──────── The input ────────

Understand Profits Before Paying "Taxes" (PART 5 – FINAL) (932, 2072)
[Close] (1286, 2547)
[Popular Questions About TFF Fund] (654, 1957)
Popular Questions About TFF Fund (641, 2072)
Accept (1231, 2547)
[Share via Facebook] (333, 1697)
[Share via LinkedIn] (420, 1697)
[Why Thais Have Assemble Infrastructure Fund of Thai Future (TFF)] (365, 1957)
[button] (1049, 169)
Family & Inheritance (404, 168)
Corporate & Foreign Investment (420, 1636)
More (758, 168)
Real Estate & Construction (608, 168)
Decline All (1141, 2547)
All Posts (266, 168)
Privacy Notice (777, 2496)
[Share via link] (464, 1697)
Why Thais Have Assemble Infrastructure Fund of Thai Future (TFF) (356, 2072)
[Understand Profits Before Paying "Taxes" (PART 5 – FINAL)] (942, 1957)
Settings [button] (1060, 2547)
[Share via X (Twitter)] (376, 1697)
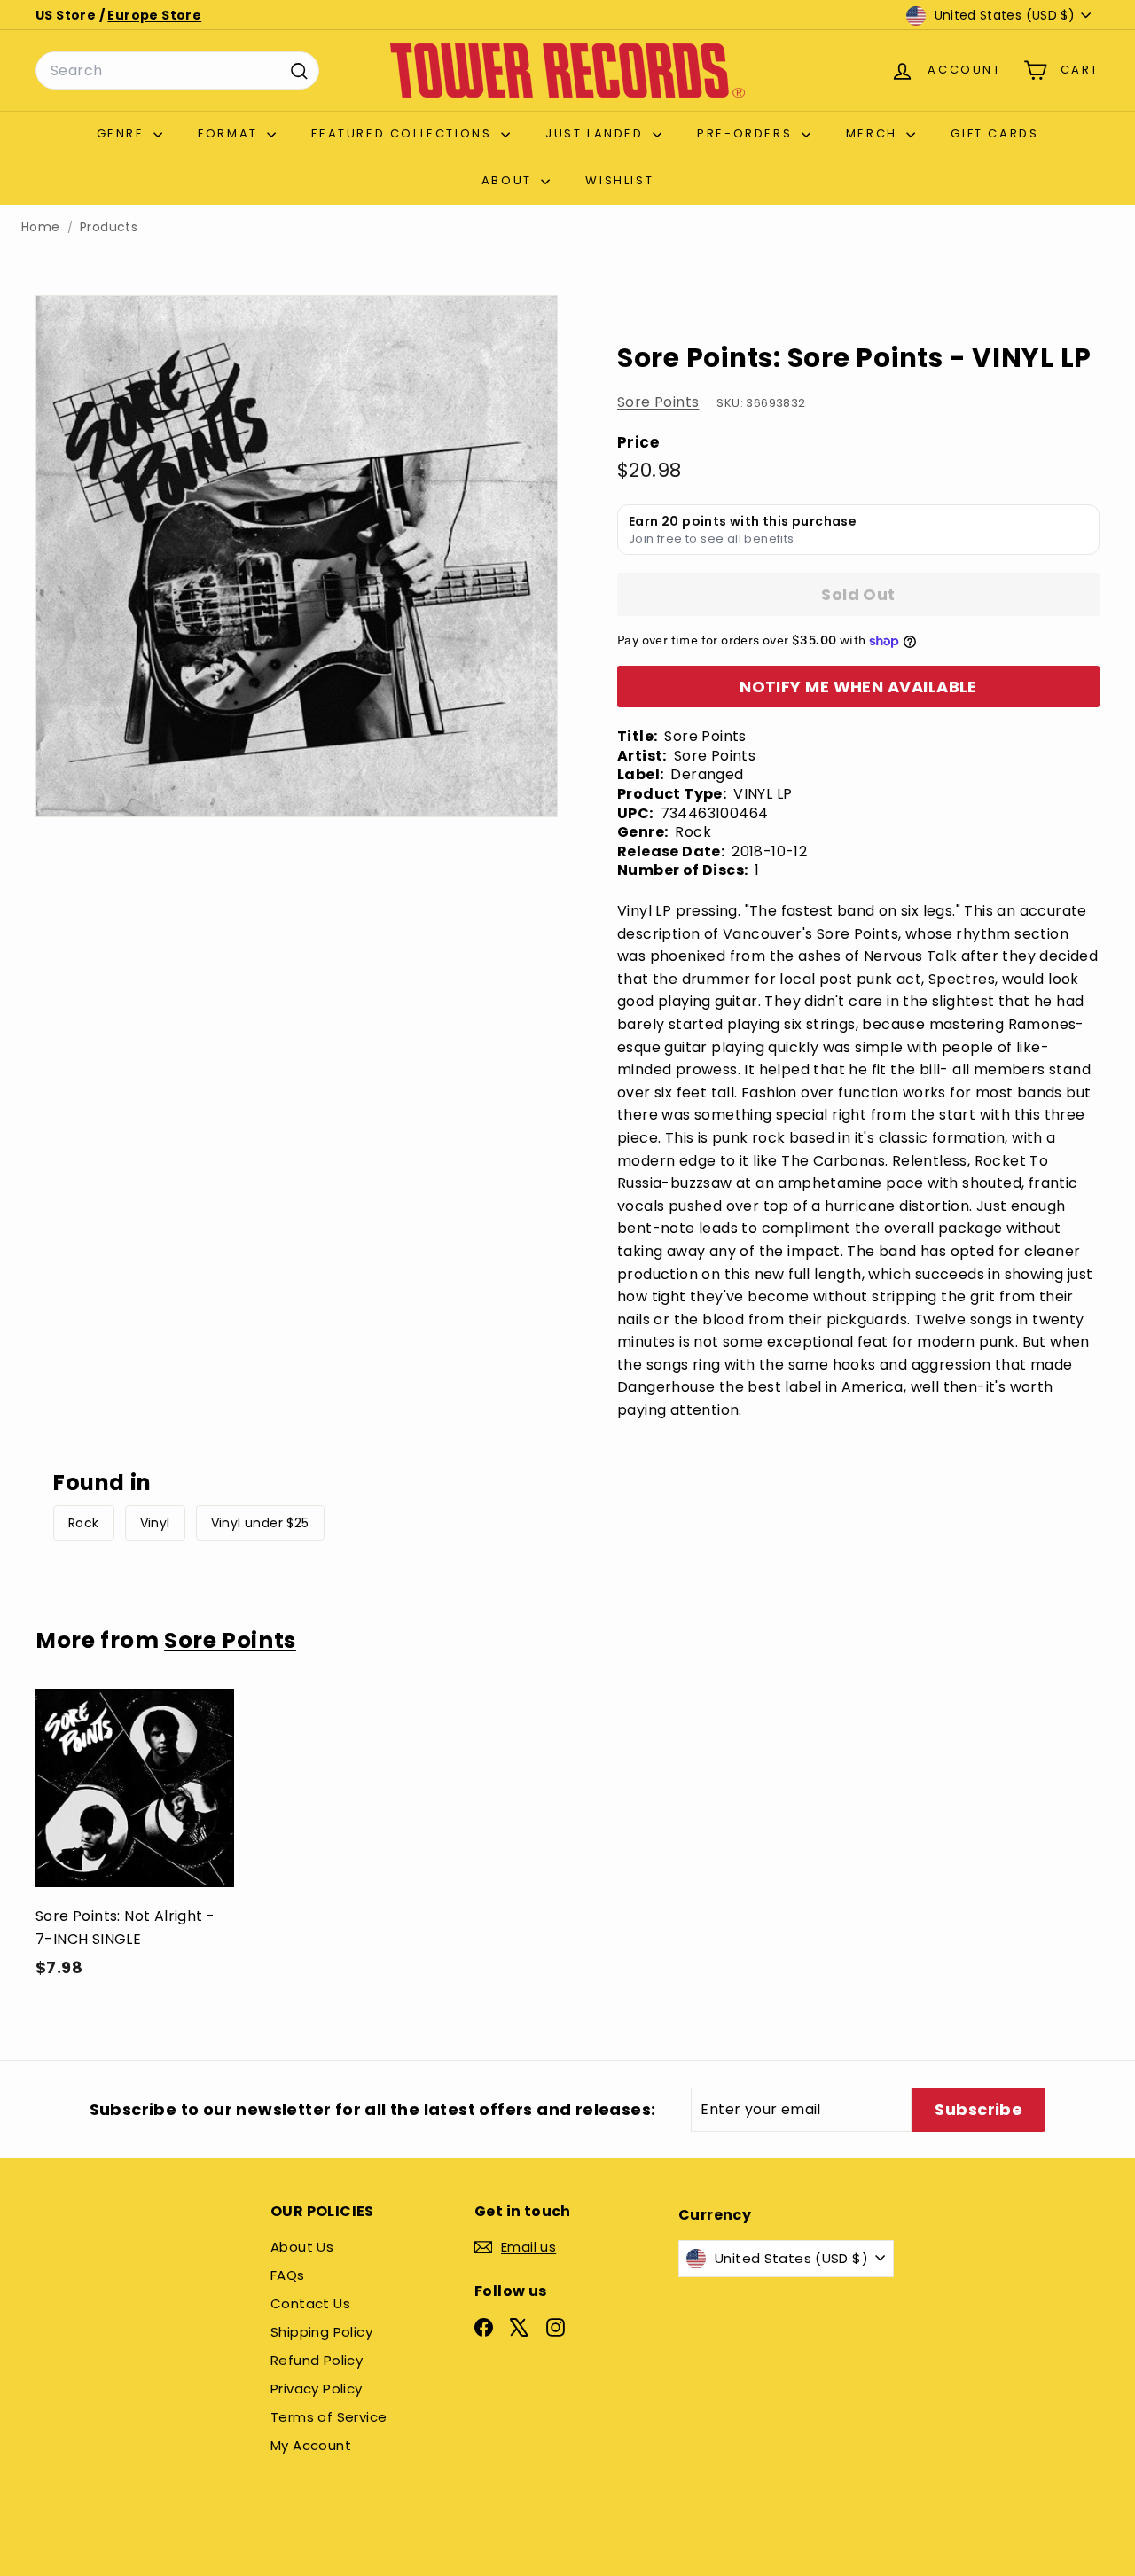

────────

Reply with nothing but the number of lines in the listing that include the string "Future".

Response to the task:
2